Einde inhoudsopgave
Besluit beleggingsinstellingen
Artikel 10 [De overgangen tussen het normale regime en het b.i.-regime]
Geldend
Geldend vanaf 01-01-2019
- Redactionele toelichting
Voor het eerst van toepassing met betrekking tot boekjaren die aanvangen op of na 01-01-2019.
- Bronpublicatie:
19-12-2018, Stb. 2018, 514 (uitgifte: 28-12-2018, kamerstukken/regelingnummer: -)
- Inwerkingtreding
01-01-2019
- Bronpublicatie inwerkingtreding:
19-12-2018, Stb. 2018, 514 (uitgifte: 28-12-2018, kamerstukken/regelingnummer: -)
- Vakgebied(en)
Vennootschapsbelasting / Beleggingsinstelling
1.
Een lichaam wordt uitsluitend met ingang van een jaar als beleggingsinstelling aangemerkt. Ingeval het lichaam vóór dat tijdstip reeds aan de heffing van vennootschapsbelasting is onderworpen, is dit het jaar volgende op dat waarin aan het bepaalde in het tweede lid is voldaan.
2.
Aan het einde van het jaar, voorafgaande aan dat met ingang waarvan een lichaam als beleggingsinstelling wordt aangemerkt, worden:
- a.
de bezittingen te boek gesteld voor de waarde welke daaraan in het economische verkeer kan worden toegekend;
- b.
de reserves als bedoeld zijn in artikel 3.53, eerste lid, van de Wet inkomstenbelasting 2001, opgenomen in de winst.
3.
Ingeval een beleggingsinstelling in de loop van een jaar niet langer voldoet aan het bepaalde in artikel 28, tweede lid, van de wet wordt het lichaam reeds met ingang van dat jaar niet meer als beleggingsinstelling aangemerkt, met dien verstande dat ingeval niet wordt voldaan aan het bepaalde in het tweede lid, onderdeel b, van dat artikel het lichaam niet meer als beleggingsinstelling wordt aangemerkt met ingang van het jaar waarop de voor uitdeling beschikbare winst betrekking heeft.

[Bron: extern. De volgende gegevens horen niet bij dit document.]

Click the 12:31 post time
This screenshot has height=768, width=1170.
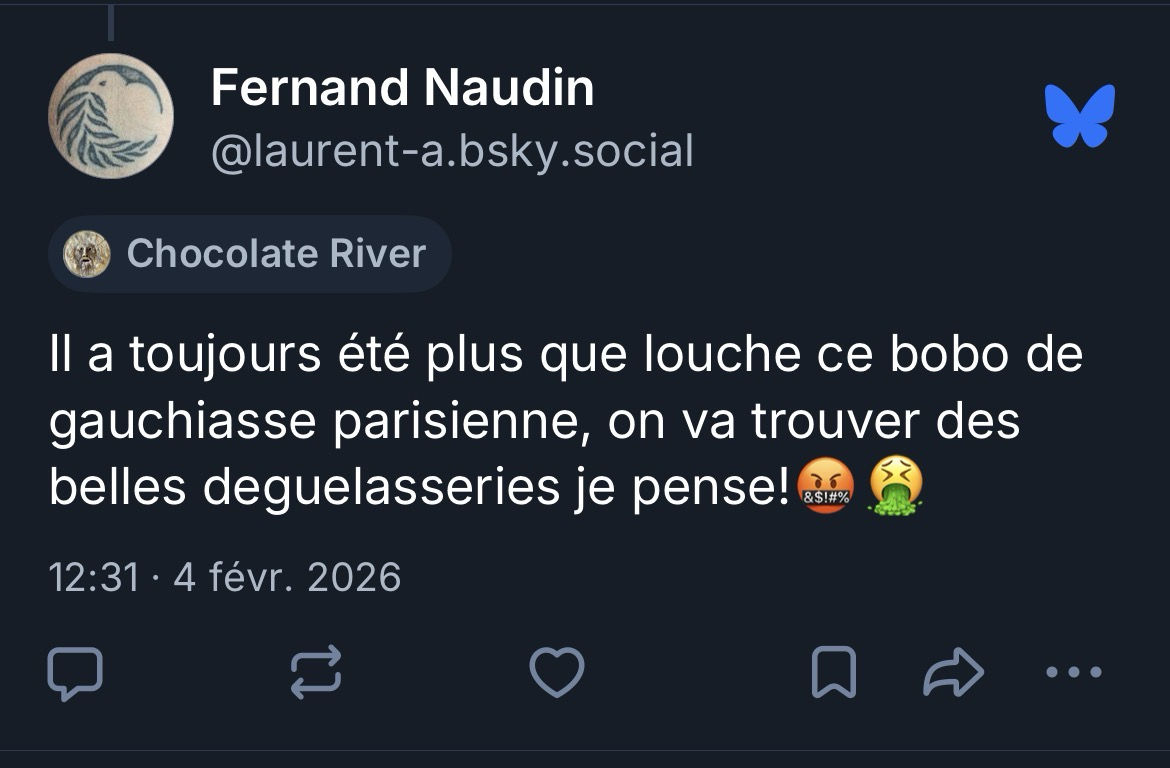tap(94, 578)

De bij het begin van het jaar, met ingang waarvan het lichaam niet meer als beleggingsinstelling wordt aangemerkt, aanwezige afrondingsreserve wordt opgenomen in de winst van dat jaar.
4.
Het negatieve saldo aan besmette voordelen, bedoeld in artikel 13ab, zevende lid, van de wet, dat is ontstaan in een periode waarin een belastingplichtige als beleggingsinstelling is aangemerkt (statusperiode), vermeerdert niet een positief saldo van besmette voordelen als bedoeld in artikel 13ab, eerste en tweede lid, van de wet buiten de statusperiode.
5.
Het op de voet van artikel 15b, vijfde lid, van de wet voortgewentelde saldo aan renten dat is ontstaan in de statusperiode, komt niet in aftrek bij het bepalen van de winst buiten de statusperiode. Het op de voet van artikel 15b, vijfde lid, van de wet voortgewentelde saldo aan renten dat buiten de statusperiode is ontstaan, komt niet in aftrek bij het bepalen van de winst binnen de statusperiode.
6.
Aan het einde van het jaar, voorafgaande aan dat met ingang waarvan een lichaam niet langer als beleggingsinstelling wordt aangemerkt, worden de beleggingen te boek gesteld voor de waarde welke daaraan in het economische verkeer kan worden toegekend.